• _Текст для чтения_

Ссылки для упрощенного доступа

Поверх разделяющего


Андрей Тесля, историк
Андрей Тесля, историк

День народного единства – на первый взгляд, тот праздник, который должен объединить всех. "Должен" не в смысле нормативном, а по факту – в него без труда вплетаются практически любые смыслы и представления из наличествующих в современном российском обществе, за рамками остается лишь нечто совершенно маргинальное.

Например, если для вас важен праздник иконы Казанской богоматери – то это дополнительный и весьма значимый фактор, чтобы отмечать день народного единства, вспоминая об истории иконы и о событиях, с ней связанных. Но в самом празднике нет ничего, что непременно заставляло бы об этом вспоминать и как-то явно относиться – религиозная, православная составляющая в нем возможна, но это частный уровень празднования, одна из акцентировок – важная для одних групп и сообществ и не имеющая значения для других.

Есть масса вещей, которые нас разделяют, – начиная от образа жизни и политических предпочтений, заканчивая вероисповеданием, пониманием прошлого и мечтами о будущем. Но день народного единства – не в отмену этих разделений, он – поверх них

Праздник 4 ноября позволяет буквально одновременно подчеркивать самое разное. Для одних важно то, что победа Второго ополчения привела в конечном счете к восшествию на престол династии Романовых. Для других же важно то, что первый царь новой династии был избран Земским собором и по устойчивому преданию с него была взята "запись": то есть это своего рода протоистория русского конституционализма, ограничения верховной власти – и тропинка к принципу народного суверенитета. Даже сторонники и защитники отечественного федерализма могут увидеть в празднике 4 ноября – свой собственный: это и народное ополчение, собиравшееся городами и землями, способность к самоорганизации, способность договариваться между собой и отстаивать то, что значимо для них, а не спущено сверху. То есть здесь оказывается, что люди объединяются, во-первых, сами, во-вторых – государство предстает не чем-то внешним по отношению к ним, лишь тем, что давит, приказывает, указывает – но и тем, что необходимо им самим. И они, собравшись вместе, оказываются способны государство не только восстановить, но и перестроить – не случайно для многих отечественных историков история "новой России" начинается именно с событий 1612–1613 годов. Перемены, которые станут заметны для всех со времен Алексея Михайловича и окажутся радикальными в царствование его младшего сына, – начнутся именно в это время.

• _Описание задания_
Каким органом, согласно тексту о Дне народного единства, был избран первый царь новой династии?

• _Блок данных_
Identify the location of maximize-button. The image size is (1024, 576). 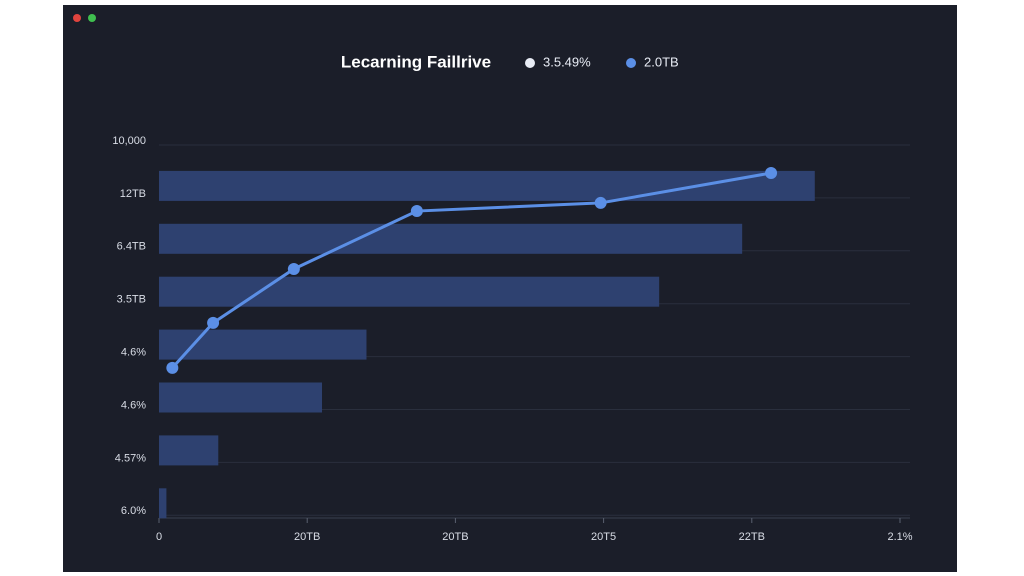
(92, 18).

• _Решение задания_
Земским собором.